He waits a moment, turns back to her and throws up his arms as if to say, Well? “Whether to run for president,” she says.
“Yes,” he says.
“Yes,” she repeats.
“Is that, uh, ‘yes,’ as in, Yes you know the question that I’m asking everyone, or as in, Yes I should run?”
“Yes you should run.”
He takes off the black-rimmed glasses. “That was straightforward,” he allows, at once relieved and vexed.
“Do you fancy running for president?”
“Fancy it?”
“Yes.”
“Well, that’s the question”—and now the kid in him swivels all the way around in the chair—“everyone asks me.” He stops before the window and the trees along the Mall in the distance. “Know much about presidential politics?”
“No.”
“Still studying. . it was journalism, right?”
“Not in a while.”
“Still think politics is, uh, whatever it was you said that night? A waste of time.”
“I don’t think I put it that way, sir.”
“Pretty much.” He glances at her over his shoulder. “What changed?” and she doesn’t answer but, as if she did, he returns to the window. “Do you have family?”

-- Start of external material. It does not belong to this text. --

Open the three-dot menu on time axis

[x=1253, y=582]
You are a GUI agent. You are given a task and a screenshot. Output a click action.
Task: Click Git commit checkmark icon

“Dad more or less disappeared when I was young. Mum died three years ago.”
“Brothers or sisters?”
“A brother. Don’t see him much either. He’s older.”
“How much?”
“Eight years.”
He murmurs, “My brother was eight years older. I keep wondering what he would say but perhaps that doesn’t matter — he thought everyone else should be careful except him. He wasn’t careful.” The bowl of ice cream finished, he swivels back to put it on the desk. “No modern president’s ever been denied the nomination of his political party. You have to go back to, who? Cleveland?”
“I wouldn’t know.”
“Truman was the most unpopular man in the damned country by the time he ran. The children of Franklin Roosevelt, the man who appointed him, tried to take away the party’s nomination and give it to Eisenhower, who didn’t even belong to the party. Eisenhower only saved the world — and they still couldn’t do it. Theodore Roosevelt, most revered president since Lincoln, tried to take the nomination of his party from President Taft, who nobody liked and came in third in a three-man election,” he leans over the bowl on the desk, “and Teddy Roosevelt couldn’t do it,” and stares into the bowl as though it’s bottomless. “I need more ice cream.”
She says, “Times change?”
“Yes times change,” he agrees, “but the system changes last, after everything else. If I run, it will be Bad Bobby again. Ruthless Bobby. Everything that those who hate me have ever said about me, it shall all be true. Selfish Little Son-of-a-Bitch Bobby who can’t wait to get back in the White House. Every damned office-holder of my party, which is to say those who control the party, will hate me because it will just complicate the hell out of their lives and their own political fortunes. And when people are for me, they won’t be for me. They’ll be for him.”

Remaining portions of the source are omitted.